Wow, 32, that's great. Was that one of those "par 3" courses, or a championship par 36 course?


----------



## Toad (Apr 19, 2007)

cbwheeler said:


> Wow, 32, that's great. Was that one of those "par 3" courses, or a championship par 36 course?



Its a championship course. I played black tee (tips) from there is 73.1/132 slope. It was a great morning. =)


----------



## 2under (Apr 21, 2007)

I played 9 the other day and my best shot was out of the bunker about 60 yards and I put a huge curve on it and it went right in the hole it was great!!!!


----------



## kendog13 (Apr 16, 2007)

TarDawg said:


> today I set a new level of golfing embarrasment for myself. I stopped keeping score after the 3rd hole.

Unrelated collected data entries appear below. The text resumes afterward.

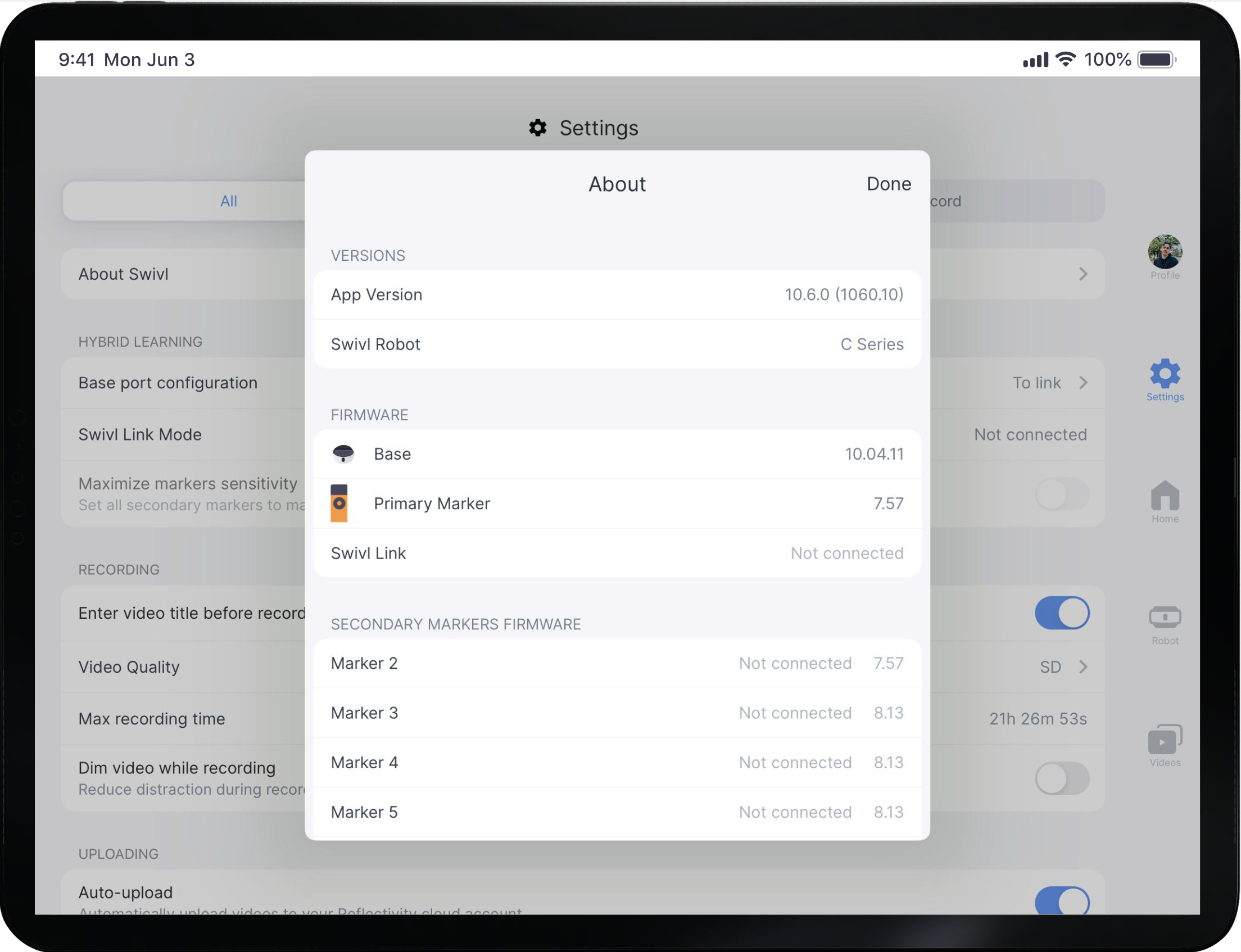Open Base port configuration chevron
1241x952 pixels.
[x=1083, y=383]
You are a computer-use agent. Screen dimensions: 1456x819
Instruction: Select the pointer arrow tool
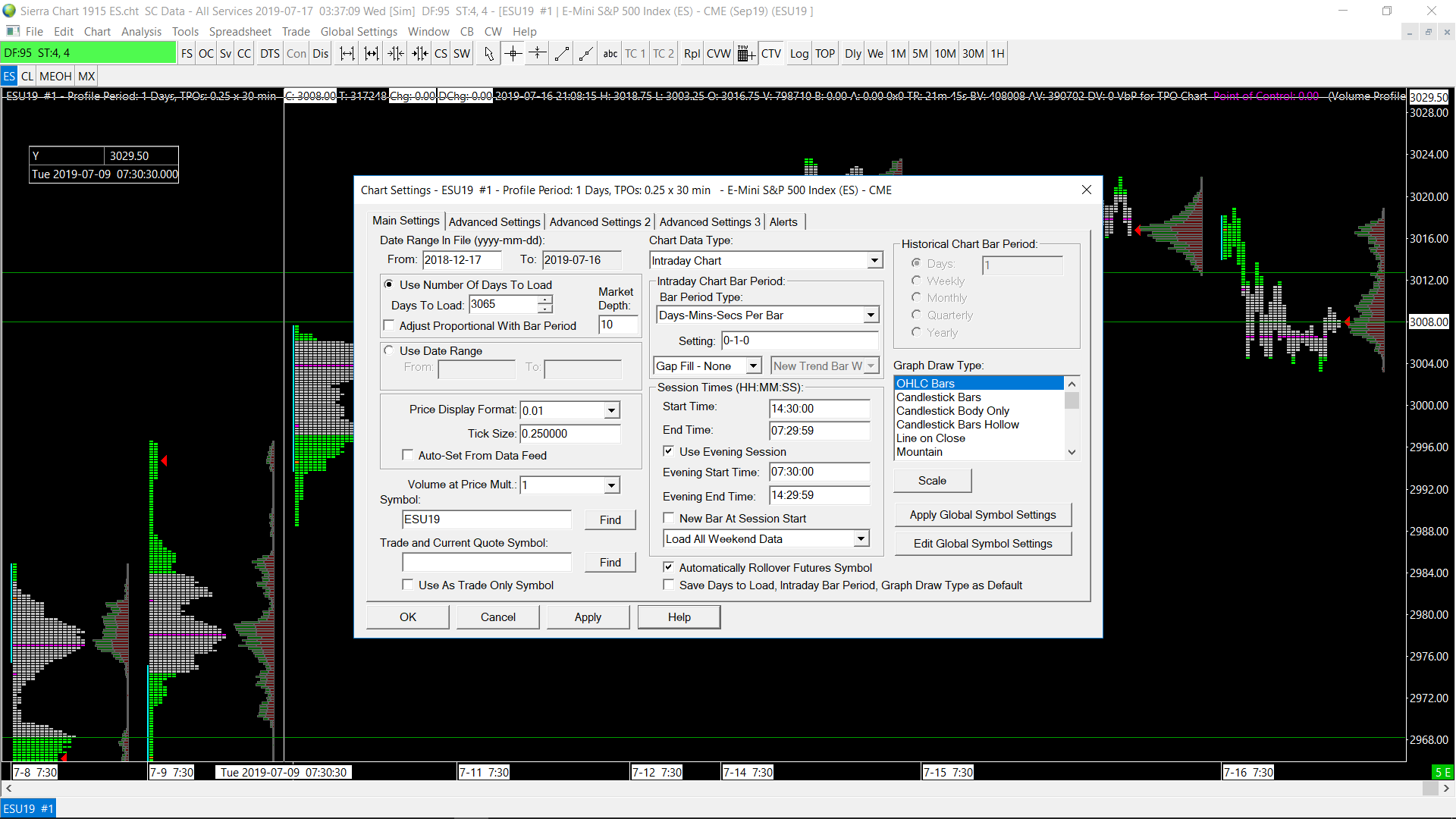coord(488,54)
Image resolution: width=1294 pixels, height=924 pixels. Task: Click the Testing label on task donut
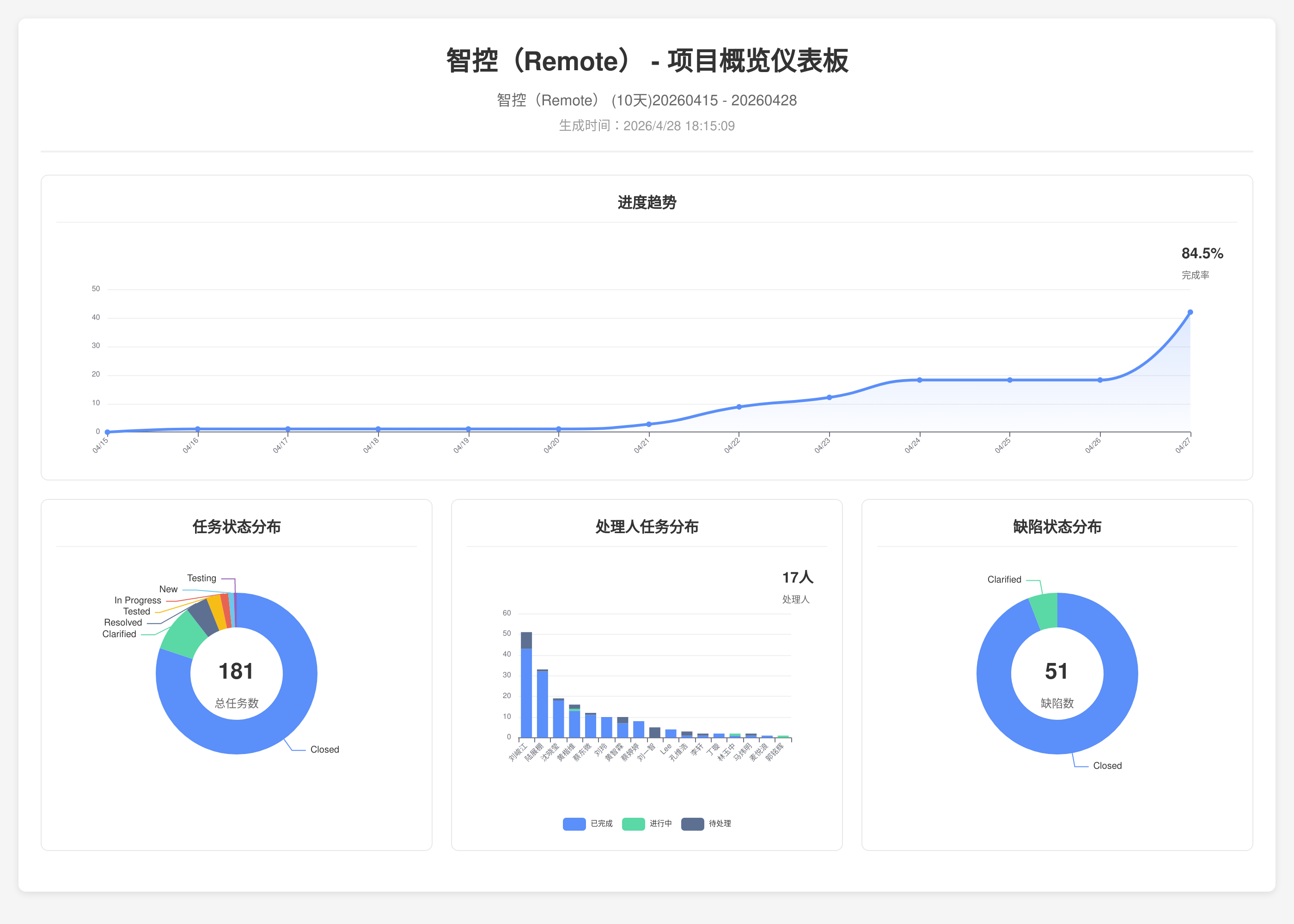[201, 578]
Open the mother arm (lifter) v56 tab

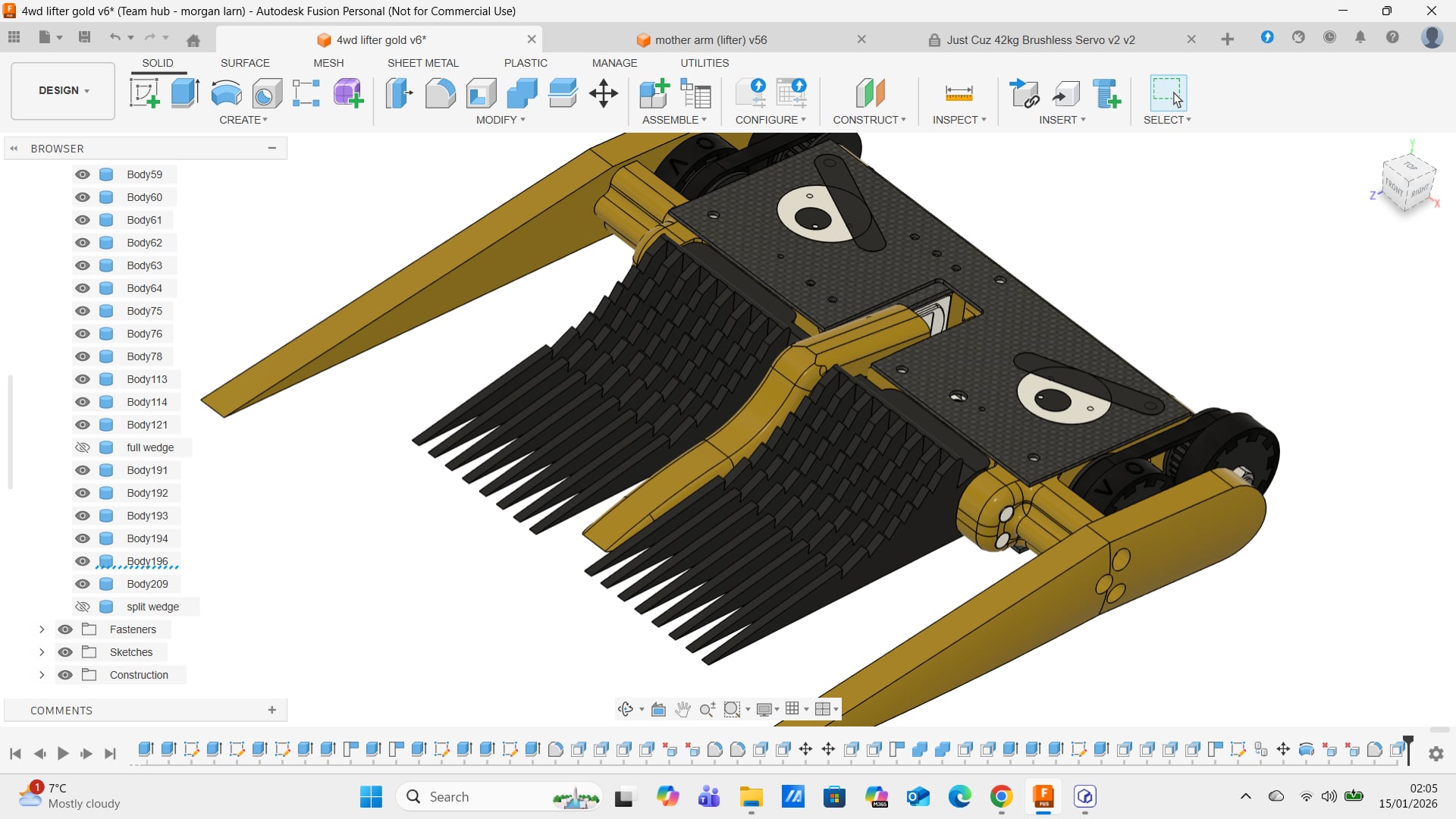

lol, i do that about every other round.


----------



## U Grooves (Feb 13, 2007)

had 74 today at NSW.


----------



## gtballer (Apr 9, 2007)

Here in Montreal the golf courses only oppenned up last weekend. I thinked I'm hooked on the game of golf. I'm only fifteen and I go play almost every day after school. Last night, I got in nine holes and shot 46 wich is pretty good for me. Lowest score I have ever shot. I guess all this playing is making me improve quite a bit because I only started playing seriously last year.


----------